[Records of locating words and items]
--- Begin ---
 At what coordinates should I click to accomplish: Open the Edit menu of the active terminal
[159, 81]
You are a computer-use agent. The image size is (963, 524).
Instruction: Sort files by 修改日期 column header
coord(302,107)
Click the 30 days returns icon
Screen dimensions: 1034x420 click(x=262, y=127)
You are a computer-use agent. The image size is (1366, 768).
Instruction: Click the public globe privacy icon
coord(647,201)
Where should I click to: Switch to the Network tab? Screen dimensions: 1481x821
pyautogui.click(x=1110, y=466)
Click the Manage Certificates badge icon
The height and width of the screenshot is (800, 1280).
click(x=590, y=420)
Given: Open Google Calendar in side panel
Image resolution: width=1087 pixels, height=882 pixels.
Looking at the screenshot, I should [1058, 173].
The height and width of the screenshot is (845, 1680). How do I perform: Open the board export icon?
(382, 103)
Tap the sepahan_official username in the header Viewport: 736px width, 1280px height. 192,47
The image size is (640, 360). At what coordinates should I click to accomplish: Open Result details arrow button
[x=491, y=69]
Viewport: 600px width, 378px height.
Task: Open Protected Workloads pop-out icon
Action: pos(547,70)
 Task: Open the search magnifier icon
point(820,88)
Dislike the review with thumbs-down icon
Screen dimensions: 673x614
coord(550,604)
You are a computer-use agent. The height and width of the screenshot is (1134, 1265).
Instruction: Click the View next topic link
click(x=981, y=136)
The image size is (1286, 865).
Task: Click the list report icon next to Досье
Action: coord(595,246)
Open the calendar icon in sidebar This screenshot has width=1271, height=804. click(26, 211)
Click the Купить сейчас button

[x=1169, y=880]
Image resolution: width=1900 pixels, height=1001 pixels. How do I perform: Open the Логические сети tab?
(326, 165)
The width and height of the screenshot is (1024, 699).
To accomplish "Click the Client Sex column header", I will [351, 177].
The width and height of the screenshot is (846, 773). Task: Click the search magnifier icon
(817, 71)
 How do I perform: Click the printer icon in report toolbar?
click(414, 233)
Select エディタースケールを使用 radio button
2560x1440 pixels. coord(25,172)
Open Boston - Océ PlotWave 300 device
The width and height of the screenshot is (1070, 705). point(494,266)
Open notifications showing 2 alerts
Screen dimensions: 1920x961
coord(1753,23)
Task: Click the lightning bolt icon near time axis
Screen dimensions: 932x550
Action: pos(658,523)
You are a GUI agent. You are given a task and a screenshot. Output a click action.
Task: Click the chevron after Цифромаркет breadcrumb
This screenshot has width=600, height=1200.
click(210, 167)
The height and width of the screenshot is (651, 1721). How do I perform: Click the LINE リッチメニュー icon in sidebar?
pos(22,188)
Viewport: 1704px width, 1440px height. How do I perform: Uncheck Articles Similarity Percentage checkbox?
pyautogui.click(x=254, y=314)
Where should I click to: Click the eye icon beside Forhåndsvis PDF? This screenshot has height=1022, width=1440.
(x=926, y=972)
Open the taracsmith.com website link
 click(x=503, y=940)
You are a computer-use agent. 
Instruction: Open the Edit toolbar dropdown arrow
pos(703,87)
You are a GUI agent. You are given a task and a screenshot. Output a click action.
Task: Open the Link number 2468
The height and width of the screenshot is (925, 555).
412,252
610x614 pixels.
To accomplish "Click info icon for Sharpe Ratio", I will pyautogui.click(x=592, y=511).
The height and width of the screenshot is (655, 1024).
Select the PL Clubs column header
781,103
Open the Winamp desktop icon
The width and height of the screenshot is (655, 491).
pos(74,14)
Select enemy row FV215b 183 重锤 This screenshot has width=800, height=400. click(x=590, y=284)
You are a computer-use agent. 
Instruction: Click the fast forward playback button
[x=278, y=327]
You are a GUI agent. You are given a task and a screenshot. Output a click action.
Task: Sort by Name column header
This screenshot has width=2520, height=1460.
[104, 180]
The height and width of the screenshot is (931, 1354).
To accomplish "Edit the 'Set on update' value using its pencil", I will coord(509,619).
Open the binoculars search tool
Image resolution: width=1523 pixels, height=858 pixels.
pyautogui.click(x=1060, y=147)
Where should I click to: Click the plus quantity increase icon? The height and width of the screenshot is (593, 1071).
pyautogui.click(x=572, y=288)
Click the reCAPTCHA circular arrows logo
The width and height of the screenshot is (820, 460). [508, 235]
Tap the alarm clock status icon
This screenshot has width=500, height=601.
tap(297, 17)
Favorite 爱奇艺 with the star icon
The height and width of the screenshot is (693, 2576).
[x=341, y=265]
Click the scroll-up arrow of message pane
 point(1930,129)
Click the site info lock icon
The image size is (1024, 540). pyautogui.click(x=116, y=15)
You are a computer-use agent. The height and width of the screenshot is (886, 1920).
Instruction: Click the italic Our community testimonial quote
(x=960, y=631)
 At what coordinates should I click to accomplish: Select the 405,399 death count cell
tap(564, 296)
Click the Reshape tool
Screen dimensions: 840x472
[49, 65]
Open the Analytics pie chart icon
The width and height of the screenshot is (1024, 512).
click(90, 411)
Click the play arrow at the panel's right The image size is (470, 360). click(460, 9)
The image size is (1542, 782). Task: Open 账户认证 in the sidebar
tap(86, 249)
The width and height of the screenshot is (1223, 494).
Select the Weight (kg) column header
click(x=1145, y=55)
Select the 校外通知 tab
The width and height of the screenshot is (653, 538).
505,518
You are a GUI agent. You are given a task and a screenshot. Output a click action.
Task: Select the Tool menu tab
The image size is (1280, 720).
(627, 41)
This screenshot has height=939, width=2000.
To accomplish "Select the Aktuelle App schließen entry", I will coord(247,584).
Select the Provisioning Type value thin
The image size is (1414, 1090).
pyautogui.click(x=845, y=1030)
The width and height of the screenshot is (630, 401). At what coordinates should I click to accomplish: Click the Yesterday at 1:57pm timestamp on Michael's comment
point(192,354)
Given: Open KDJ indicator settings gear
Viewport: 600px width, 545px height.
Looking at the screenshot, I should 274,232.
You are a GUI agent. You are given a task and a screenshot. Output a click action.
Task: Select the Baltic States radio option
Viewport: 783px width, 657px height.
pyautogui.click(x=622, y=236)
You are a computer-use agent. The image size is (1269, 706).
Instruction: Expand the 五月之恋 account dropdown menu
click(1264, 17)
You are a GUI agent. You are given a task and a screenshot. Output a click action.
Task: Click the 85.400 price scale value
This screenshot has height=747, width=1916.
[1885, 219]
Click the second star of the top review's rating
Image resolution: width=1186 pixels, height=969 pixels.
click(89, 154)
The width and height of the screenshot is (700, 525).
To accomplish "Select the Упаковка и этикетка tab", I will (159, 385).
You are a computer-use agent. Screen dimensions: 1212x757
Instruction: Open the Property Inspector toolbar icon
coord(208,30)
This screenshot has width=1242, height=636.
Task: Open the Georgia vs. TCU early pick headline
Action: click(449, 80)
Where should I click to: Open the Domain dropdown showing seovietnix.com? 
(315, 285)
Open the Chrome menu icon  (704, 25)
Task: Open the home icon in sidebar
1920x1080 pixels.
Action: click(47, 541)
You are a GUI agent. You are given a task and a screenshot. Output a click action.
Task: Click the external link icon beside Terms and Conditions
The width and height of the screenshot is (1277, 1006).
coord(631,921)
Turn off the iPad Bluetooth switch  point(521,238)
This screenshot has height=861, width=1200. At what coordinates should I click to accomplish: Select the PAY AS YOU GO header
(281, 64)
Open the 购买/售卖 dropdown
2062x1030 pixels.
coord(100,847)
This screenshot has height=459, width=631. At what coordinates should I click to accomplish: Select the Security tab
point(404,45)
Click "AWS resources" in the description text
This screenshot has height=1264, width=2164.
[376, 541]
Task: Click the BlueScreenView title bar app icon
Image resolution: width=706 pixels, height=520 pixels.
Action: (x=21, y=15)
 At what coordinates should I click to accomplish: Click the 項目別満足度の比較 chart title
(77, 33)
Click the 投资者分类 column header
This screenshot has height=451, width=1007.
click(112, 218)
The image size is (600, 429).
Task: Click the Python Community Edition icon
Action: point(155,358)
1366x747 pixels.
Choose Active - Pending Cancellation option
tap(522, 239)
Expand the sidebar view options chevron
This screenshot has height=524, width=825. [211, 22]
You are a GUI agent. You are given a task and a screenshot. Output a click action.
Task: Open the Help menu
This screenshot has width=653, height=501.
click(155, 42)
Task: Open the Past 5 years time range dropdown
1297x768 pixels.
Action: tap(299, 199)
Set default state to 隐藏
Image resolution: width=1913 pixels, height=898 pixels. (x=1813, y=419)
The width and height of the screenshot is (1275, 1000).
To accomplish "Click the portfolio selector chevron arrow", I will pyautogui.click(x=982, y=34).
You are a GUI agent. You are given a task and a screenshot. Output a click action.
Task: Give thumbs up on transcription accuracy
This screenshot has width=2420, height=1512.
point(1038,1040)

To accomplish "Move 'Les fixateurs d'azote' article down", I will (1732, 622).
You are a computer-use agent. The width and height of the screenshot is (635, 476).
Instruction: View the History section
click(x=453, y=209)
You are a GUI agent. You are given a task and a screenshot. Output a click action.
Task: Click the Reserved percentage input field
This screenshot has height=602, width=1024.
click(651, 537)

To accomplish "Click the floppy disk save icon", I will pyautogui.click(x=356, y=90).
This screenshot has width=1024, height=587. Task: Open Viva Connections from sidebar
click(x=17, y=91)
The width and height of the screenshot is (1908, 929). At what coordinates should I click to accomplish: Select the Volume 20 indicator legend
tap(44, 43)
--- End ---
Format the items as a Markdown table with a No. column for the row number and a Text column for the line, starting at the very first line and ending at the line that contains "Looking at the screenshot, I should [1058, 173].", both included. Leave out blank lines.

| No. | Text |
|---|---|
| 1 |  At what coordinates should I click to accomplish: Open the Edit menu of the active terminal |
| 2 | [159, 81] |
| 3 | You are a computer-use agent. The image size is (963, 524). |
| 4 | Instruction: Sort files by 修改日期 column header |
| 5 | coord(302,107) |
| 6 | Click the 30 days returns icon |
| 7 | Screen dimensions: 1034x420 click(x=262, y=127) |
| 8 | You are a computer-use agent. The image size is (1366, 768). |
| 9 | Instruction: Click the public globe privacy icon |
| 10 | coord(647,201) |
| 11 | Where should I click to: Switch to the Network tab? Screen dimensions: 1481x821 |
| 12 | pyautogui.click(x=1110, y=466) |
| 13 | Click the Manage Certificates badge icon |
| 14 | The height and width of the screenshot is (800, 1280). |
| 15 | click(x=590, y=420) |
| 16 | Given: Open Google Calendar in side panel |
| 17 | Image resolution: width=1087 pixels, height=882 pixels. |
| 18 | Looking at the screenshot, I should [1058, 173]. |